Mais de 170 mil positivos e cerca de 70% usuários de cocaína

Entre março de 2016 e final de agosto de 2020, nada menos que 170 mil condutores testaram positivo para drogas, sendo praticamente 70% cocaína. Destes, quase 83 mil motoristas de ônibus e vans. O que revela o risco do transporte público no Brasil que jamais tinha sido detectado.

Entretanto, o número real de usuários de drogas é muito maior. Não apenas pelos que tiveram laudo positivo, ou deixaram de renovar, mas também porque pode-se estimar que mais de 500 mil exames apresentaram vestígios de drogas mas estavam abaixo do nível que a legislação considerou adequado para atestado positivo.
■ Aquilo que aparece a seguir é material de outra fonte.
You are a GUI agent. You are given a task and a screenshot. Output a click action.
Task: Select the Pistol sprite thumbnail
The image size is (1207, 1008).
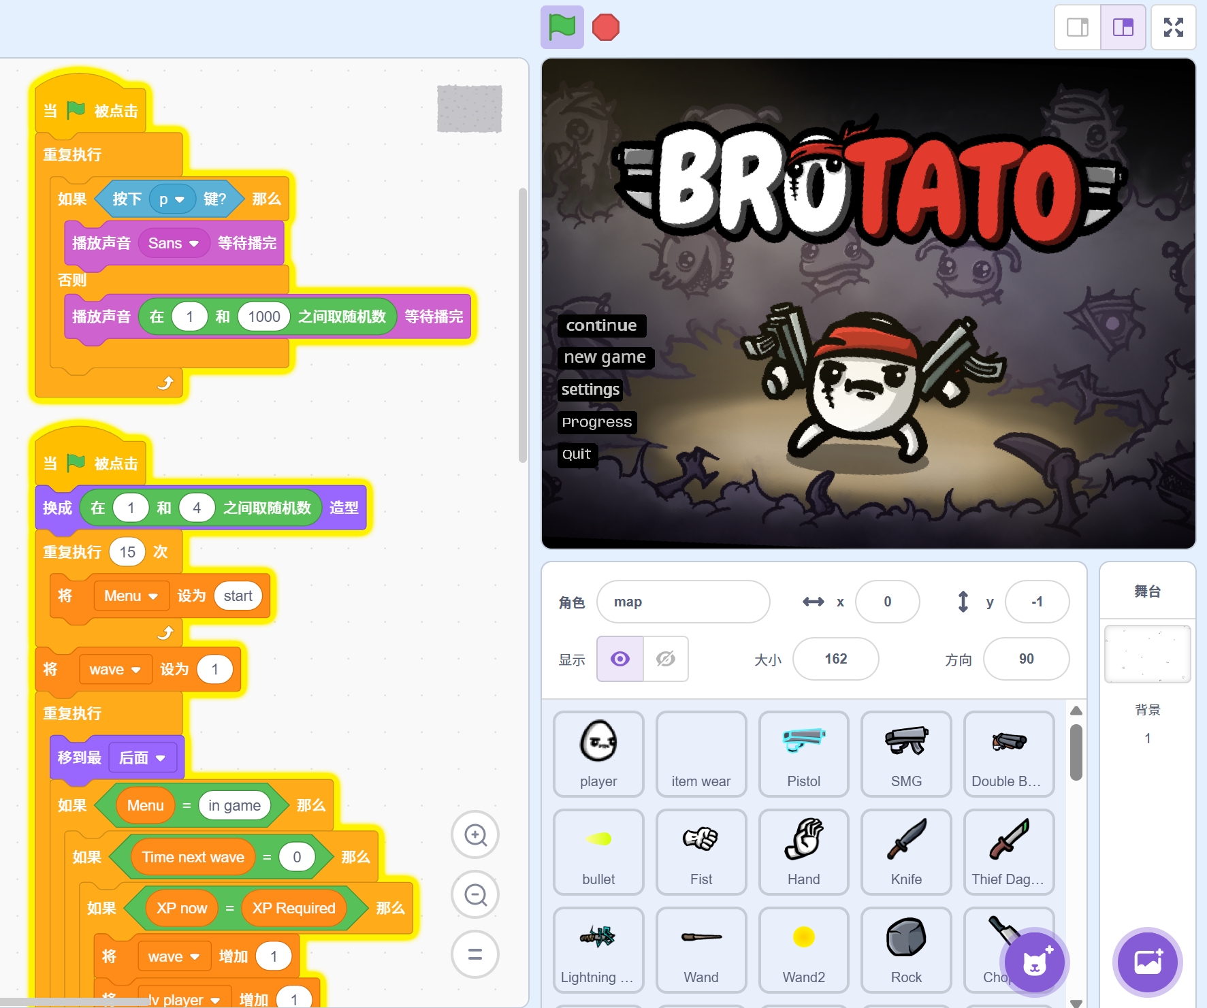tap(803, 753)
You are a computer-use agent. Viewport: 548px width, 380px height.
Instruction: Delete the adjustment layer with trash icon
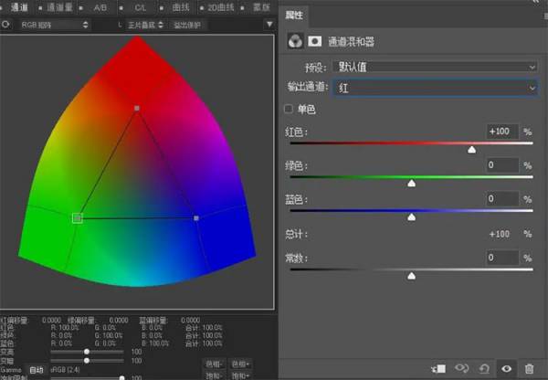(530, 368)
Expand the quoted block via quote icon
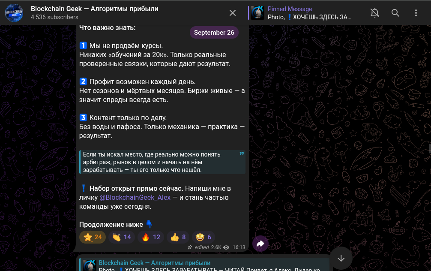431x271 pixels. click(x=242, y=154)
Testar positivo é igual a bêbado procurar Operação da Lei Seca

“De forma bem simples, poderíamos considerar que um motorista que usou três vezes cocaína ao longo dos 90 dias, vai ter um laudo negativo, porque o volume encontrado no organismo está abaixo do nível de corte estabelecido pela norma”, explica Rizzotto.

Outra observação feita pelo coordenador do SOS Estradas, é que os testados positivo deveriam ser internados. “Eu comparo quem testa positivo para drogas com o bêbado que procura a operação da Lei Seca, pede para fazer o teste do etilômetro e ainda quer pagar por isso. Ora, quem é usuário, vai no laboratório e paga para fazer um exame que detecta o consumo de drogas nos últimos 90 dias, só pode estar fora de si. Já perdeu a noção da realidade.”

Redução de acidentes e consumo de drogas após o exame

Em 2018, o SOS Estradas analisou os acidentes nas rodovias federais, comparando os ocorridos, por tipo de veículo, em 2015, último ano sem a exigência do exame toxicológico, e 2017, o primeiro em que ele foi efetivamente aplicado ao longo de todo ano. O resultado foi queda de 34% nos acidentes com caminhões e 45% com ônibus. Muito superior a registrada para veículos leves. Veja o quadro abaixo:

Ministério Público do Trabalho identificou redução no consumo de drogas

Outro dado ficou evidente em pesquisa realizada comparando os dados de 2015 com 2019. Usando a mesma metodologia, testando condutores de todo o país para drogas, o MPT, juntamente com o Tribunal Superior do Trabalho e Polícia Rodoviária Federal, registrou impressionante queda de 60% do consumo. Conforme revelou o procurador do MPT, dr. Paulo Douglas de Almeida, representando o órgão em audiência pública no Congresso Nacional.

Exame contribuiu para reduzir acidentes e consumo de drogas

Os dados deixam claro o benefício dessa política pública que não tem custo para o Estado, na medida em que, quem paga o exame é o interessado na categoria de habilitação que o exige, ou então é pago pela transportadora na admissão ou demissão.

Por outro lado, revela grande número de condutores usuários de drogas, inclusive que quase 30 mil deles, que ainda estavam nas categorias A e B, não conseguiram a CNH para dirigir veículos pesados graças a exigência deste exame.